**TEKST TER BEOORDELING**
------

BPA

 SCHRIFTELIJKE VRAGEN AAN HET COLLEGE

Ex. artikel 43 Reglement van orde van de raad 2006

 

 

Nummer:                                                                               (In te vullen door de raadsgriffie)

 

 

Datum:  22 november 2008.

 

 

Aan de voorzitter van de gemeenteraad.

 

Steller vragen: BPA

 

Aan: B&W der Gemeente Amersfoort, t.a.v. de burgemeester, mevrouw A. van Vliet-Kuiper,                

                                                                                               

Geachte mevrouw van Vliet-Kuiper,

 

Op grond van het reglement van orde van de gemeenteraad van Amersfoort, wil de BPA graag de volgende vragen aan het College van B&W stellen.

 

Onderwerp:  Wetsovertreding in de geest van die tijd

 

Door middel van een ingezonden brief aan De Stad Amersfoort, op donderdag 20 november geplaatst op de website van deze krant,

( zie: www.stadamersfoort.nl/page/Lokaal/Regionaal/Opinie/Inzet-voor-de-stad.287924.news ) heeft de gemeentesecretaris/algemeen directeur van onze stad, de heer Huitink, gepoogd om de wetsovertredingen van de heer Ashouwer, in april 2006 begaan in samenhang met een Wvg-besluit van het College, te relativeren.

 

 

De heer Huitink schrijft onder meer dat het voortijdig openbaar maken van een geheim collegebesluit in de richting van belanghebbende partijen in de geest van die tijd, zijn tijd was.

------

**AANGELEVERDE RIJEN**
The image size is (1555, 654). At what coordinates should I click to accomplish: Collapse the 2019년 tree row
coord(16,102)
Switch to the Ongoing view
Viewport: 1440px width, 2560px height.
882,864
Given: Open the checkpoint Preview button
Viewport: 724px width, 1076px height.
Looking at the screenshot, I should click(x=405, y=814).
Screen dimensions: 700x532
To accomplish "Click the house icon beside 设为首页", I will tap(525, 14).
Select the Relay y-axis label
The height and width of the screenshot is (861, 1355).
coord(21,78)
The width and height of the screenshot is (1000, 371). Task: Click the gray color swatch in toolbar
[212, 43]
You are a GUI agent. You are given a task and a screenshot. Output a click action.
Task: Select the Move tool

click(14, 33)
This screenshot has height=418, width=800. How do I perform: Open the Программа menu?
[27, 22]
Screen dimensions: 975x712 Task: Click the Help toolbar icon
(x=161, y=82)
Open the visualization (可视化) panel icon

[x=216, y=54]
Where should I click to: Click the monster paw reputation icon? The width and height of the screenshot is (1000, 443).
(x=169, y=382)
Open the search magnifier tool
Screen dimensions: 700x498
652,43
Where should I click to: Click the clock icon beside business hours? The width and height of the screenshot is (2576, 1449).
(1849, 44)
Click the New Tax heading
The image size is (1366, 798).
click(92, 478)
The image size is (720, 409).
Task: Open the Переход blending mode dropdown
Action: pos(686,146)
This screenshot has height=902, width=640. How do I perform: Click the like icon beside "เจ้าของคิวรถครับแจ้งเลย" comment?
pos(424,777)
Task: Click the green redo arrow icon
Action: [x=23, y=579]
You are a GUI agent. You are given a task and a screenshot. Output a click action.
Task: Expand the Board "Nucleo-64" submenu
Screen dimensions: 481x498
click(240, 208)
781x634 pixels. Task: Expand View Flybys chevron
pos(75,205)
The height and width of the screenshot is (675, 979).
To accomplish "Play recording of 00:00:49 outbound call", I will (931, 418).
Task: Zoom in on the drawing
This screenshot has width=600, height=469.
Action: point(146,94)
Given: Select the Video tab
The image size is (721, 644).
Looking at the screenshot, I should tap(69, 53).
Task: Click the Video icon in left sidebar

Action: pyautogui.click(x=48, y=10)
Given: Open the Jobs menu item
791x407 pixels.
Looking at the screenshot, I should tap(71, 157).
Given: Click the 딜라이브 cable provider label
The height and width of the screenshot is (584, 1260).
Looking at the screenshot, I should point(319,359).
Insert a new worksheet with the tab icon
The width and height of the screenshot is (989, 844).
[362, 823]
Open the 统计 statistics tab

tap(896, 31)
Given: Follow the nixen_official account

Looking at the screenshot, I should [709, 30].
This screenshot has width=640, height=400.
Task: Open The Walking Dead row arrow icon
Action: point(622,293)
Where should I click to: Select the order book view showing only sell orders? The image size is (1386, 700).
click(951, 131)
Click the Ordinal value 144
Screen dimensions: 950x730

------

**TOEPASSINGSOPDRACHTEN**
**1.** Beantwoord de volgende vragen over de schriftelijke vragen van de BPA.
(a) Welke datum draagt het stuk?
(b) Welke burgemeester wordt bij naam aangesproken?
(c) In welke maand en welk jaar zijn de wetsovertredingen van de heer Ashouwer begaan?
**2.** Schrijf de schriftelijke vragen van de BPA over de ingezonden brief van de heer Huitink verder, aansluitend op de laatste zin.

**UW ANTWOORDEN**
**1.**
(a) 22 november 2008
(b) Mevrouw A. van Vliet-Kuiper
(c) April 2006

**2.**
Over bovenstaande situatie heeft de BPA de volgende aanvullende vragen.

 

  1. Onderschrijft het College de mening van zijn secretaris dat de actie van de heer Ashouwer – feitelijk een wetsovertreding met grote financiële gevolgen – paste in de geest van die tijd?
  2. Indien ja, onderschrijft het College de constatering dat iets alleen als ‘in de geest van die tijd’ kan worden aangemerkt, indien dergelijke overtredingen met enige regelmaat plaatsvonden?
  3. Kan het College, ter onderbouwing van ‘in de geest van die tijd’ voorbeelden opsommen van soortgelijke handelingen van ambtenaren, waarbij wettelijke regels werden overtreden?
  4. Indien het College de gemeentesecretaris in zijn mening over ‘de geest van de tijd’ ondersteunt, kan het dan aanduiden in hoeverre het College op de hoogte was van deze usance binnen zijn ambtelijk apparaat?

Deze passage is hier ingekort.